Volume 5: If community engaged art making is transformational, what are the moral and ethical dimensions of the work?

Chapter 6: "come to this work naked..."

Alice Lovelace

Wild Caufht_Phto_Alice Erik’s comments resonate with me and mirror my exasperation with young artists wishing to do “community work”.  My frustration is rooted in the lack of a common set of definition of the term—in its whole and in its parts.

For me, community art is not about making art, it is about exploring connections between the creative process and community concerns, and it is about building relationships.  The art is always a small “a”—a by-product of the process. 

I arrived at this definition and my understanding of the work through many years of service and mentoring that began in the early 1970’s on the campus of Washington University under the guidance of the Pan-African Writers Association.  The process was intense and exposed me to a broad reading list, research skills, and conversations in respecting the knowledge and structure present within any given community while working to expand that knowledge and link it to deeper community engagement.

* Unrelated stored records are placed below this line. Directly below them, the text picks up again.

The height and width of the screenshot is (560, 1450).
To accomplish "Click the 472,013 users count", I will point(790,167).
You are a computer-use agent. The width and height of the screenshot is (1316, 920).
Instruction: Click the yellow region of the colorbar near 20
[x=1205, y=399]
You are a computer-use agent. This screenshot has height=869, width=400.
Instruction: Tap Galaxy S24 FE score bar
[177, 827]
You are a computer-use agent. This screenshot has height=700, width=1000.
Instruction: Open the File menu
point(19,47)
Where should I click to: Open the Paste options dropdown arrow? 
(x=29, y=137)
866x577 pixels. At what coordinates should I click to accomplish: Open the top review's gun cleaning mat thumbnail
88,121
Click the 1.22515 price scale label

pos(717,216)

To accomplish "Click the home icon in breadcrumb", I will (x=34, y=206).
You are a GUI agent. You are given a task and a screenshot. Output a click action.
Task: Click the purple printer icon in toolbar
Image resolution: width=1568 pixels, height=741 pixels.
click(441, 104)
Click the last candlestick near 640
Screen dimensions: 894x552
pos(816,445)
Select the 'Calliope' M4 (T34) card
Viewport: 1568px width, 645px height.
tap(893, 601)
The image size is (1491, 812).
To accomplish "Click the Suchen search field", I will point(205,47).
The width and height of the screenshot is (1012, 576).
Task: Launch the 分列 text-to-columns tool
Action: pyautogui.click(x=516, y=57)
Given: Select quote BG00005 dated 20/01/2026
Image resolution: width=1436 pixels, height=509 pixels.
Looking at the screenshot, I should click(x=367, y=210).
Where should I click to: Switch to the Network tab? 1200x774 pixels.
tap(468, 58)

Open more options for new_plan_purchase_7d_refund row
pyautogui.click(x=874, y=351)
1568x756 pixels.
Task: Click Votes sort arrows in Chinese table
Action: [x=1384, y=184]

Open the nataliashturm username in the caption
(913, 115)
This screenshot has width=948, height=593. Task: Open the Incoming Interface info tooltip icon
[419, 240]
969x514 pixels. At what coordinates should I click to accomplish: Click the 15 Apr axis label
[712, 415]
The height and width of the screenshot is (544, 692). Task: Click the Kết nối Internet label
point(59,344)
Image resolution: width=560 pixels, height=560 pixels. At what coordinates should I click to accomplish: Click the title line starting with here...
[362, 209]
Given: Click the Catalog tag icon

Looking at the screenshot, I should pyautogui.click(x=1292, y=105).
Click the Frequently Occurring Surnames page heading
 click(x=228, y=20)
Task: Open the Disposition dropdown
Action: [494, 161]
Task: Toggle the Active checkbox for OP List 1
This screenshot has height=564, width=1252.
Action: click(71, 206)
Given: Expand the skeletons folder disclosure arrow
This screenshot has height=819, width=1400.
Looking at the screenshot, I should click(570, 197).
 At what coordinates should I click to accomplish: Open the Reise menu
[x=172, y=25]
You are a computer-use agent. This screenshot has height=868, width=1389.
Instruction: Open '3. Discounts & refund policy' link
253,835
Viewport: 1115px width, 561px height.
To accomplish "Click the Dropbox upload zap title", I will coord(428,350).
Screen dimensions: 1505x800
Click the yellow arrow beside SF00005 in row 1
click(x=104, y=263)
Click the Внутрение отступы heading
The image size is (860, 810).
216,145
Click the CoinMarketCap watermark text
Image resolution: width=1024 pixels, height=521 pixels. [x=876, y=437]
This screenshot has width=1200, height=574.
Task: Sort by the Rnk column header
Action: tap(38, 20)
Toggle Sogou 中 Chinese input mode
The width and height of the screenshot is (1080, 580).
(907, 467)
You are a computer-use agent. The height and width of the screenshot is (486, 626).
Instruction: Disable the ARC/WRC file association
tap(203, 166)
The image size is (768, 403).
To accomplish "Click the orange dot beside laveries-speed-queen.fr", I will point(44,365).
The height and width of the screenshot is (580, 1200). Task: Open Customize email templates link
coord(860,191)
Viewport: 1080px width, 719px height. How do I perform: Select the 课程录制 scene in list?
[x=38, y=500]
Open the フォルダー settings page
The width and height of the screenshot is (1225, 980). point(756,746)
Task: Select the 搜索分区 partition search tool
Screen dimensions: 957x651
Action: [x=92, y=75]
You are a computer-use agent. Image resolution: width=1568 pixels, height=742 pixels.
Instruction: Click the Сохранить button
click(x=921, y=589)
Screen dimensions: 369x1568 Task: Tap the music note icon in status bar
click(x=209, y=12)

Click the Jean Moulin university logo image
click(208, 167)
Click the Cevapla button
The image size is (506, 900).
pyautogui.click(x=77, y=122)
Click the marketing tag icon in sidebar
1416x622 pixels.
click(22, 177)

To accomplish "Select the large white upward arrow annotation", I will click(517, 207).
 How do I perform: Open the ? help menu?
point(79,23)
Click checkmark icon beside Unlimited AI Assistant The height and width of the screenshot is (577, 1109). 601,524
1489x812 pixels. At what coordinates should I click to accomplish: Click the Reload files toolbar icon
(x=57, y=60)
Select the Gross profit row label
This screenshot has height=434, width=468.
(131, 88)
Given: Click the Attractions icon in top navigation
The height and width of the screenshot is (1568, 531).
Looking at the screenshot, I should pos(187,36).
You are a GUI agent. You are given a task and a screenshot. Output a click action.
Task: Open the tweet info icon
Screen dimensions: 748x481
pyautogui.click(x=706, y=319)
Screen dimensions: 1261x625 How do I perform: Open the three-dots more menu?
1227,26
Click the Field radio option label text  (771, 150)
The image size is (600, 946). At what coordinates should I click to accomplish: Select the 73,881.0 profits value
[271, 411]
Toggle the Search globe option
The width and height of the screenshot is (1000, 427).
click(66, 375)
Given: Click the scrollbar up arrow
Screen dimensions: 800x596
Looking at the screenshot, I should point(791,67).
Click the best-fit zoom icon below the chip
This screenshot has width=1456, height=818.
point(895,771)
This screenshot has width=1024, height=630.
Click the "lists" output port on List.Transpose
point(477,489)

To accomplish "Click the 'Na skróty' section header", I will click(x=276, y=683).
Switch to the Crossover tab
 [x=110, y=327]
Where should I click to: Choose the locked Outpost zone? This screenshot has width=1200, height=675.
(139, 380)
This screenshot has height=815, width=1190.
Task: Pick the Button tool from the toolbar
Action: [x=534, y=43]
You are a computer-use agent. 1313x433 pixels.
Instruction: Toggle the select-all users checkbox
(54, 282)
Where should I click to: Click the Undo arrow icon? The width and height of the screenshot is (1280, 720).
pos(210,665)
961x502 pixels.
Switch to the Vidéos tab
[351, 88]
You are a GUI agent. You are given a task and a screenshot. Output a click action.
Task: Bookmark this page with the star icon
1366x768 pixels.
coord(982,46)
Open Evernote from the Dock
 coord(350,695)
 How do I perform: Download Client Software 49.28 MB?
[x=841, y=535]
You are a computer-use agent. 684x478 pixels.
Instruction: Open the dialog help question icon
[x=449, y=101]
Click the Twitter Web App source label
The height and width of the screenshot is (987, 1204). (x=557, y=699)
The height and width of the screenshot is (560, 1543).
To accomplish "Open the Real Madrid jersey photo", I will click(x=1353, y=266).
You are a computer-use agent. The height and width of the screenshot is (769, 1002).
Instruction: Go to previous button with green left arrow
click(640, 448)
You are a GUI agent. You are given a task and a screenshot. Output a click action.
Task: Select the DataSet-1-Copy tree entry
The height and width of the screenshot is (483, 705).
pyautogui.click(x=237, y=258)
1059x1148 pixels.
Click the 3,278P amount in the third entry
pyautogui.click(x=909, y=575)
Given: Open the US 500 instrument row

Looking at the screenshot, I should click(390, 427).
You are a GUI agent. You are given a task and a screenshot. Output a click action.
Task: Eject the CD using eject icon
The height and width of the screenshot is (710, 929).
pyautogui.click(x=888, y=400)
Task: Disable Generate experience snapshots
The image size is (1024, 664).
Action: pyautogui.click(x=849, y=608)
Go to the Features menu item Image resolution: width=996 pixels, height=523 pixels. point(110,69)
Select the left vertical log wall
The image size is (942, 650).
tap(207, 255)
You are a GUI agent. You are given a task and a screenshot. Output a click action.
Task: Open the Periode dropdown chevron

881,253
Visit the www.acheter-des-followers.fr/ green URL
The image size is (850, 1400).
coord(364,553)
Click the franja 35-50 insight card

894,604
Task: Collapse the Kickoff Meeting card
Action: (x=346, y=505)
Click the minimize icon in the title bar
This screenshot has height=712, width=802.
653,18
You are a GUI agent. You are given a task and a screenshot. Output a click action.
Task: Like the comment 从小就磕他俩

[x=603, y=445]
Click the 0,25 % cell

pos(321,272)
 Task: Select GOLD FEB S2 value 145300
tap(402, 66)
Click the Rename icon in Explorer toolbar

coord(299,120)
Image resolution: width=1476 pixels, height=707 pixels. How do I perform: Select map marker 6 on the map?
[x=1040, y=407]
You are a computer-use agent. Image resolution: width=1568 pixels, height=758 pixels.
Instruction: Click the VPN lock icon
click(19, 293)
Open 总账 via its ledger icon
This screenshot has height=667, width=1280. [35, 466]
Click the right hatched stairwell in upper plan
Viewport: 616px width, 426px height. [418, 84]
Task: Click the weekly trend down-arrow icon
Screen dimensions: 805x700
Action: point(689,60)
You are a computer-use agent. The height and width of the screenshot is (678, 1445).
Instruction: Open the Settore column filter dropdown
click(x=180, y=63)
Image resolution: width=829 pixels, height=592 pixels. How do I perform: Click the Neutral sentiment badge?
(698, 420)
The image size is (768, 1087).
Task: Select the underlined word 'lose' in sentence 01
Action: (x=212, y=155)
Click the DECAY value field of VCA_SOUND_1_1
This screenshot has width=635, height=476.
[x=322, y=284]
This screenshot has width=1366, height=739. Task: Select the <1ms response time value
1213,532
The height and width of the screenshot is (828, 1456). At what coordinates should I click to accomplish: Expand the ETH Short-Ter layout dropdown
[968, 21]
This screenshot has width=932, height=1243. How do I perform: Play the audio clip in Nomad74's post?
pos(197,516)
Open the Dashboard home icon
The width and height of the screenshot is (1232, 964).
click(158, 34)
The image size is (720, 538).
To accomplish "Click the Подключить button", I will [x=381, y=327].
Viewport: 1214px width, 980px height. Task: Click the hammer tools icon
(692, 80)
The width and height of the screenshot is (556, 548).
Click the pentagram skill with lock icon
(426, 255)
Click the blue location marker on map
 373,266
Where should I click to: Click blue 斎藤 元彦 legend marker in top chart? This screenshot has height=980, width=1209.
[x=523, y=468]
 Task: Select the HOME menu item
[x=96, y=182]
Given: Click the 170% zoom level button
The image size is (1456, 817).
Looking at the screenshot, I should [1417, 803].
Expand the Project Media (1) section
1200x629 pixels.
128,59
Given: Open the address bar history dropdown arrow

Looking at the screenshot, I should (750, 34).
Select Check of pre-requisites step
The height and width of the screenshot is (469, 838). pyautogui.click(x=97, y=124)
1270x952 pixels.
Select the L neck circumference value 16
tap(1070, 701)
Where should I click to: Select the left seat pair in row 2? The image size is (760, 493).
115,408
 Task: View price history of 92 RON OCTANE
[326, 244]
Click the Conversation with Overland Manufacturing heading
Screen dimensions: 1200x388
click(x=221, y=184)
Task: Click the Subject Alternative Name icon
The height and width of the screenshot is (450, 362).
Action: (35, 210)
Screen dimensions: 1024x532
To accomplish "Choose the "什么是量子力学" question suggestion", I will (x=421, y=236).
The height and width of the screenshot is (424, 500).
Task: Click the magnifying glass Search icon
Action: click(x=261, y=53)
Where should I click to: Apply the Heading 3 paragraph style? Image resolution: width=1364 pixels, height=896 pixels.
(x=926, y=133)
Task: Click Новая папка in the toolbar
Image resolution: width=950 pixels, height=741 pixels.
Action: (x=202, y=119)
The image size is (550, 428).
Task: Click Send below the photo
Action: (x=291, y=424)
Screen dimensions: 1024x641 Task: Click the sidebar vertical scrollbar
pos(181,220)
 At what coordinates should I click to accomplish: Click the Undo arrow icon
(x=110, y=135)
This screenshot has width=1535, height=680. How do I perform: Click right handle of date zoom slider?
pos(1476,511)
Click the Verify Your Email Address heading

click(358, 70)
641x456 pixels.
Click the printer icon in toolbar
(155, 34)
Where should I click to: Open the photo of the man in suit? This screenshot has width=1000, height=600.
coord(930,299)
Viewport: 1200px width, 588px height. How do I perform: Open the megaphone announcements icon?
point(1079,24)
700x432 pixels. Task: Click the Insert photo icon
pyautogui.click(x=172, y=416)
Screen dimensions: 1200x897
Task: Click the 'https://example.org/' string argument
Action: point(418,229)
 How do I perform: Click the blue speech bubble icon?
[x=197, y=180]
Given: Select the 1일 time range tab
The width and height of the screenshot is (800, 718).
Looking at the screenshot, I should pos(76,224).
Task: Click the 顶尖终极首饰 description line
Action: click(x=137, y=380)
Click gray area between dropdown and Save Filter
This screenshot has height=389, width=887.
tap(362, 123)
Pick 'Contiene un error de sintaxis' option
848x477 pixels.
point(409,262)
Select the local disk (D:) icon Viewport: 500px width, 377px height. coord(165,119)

When I landed in Atlanta in the mid ‘70’s, I was taken under the wings of Toni Cade Bambara who trained me to understand my responsibilities as an artists and the use of the arts as a means of organizing for social change.  Then I discovered Alternate ROOTS and began to work with incredible people like John O’Neal and Nayo Barbara Watkins who taught me to talk less and listen more.

The moral and ethical issues of this work are huge.  I remember long hours of discussion among artists at Alternate ROOTS debating “who owns the products that derives from community based work”.  After a year of discussions, I was very proud when ROOTS came out on the side of the community.  I have done dozens upon dozens of community residencies, which produced wonderful pieces of art and writing, but you will never see my name linked to the products because the products did not belong to me.  Another mentor, painter John Riddle, taught me how to accept this when he asked which was more important me gaining recognition or the work being done.  I knew it was the process and the work that was of highest importance.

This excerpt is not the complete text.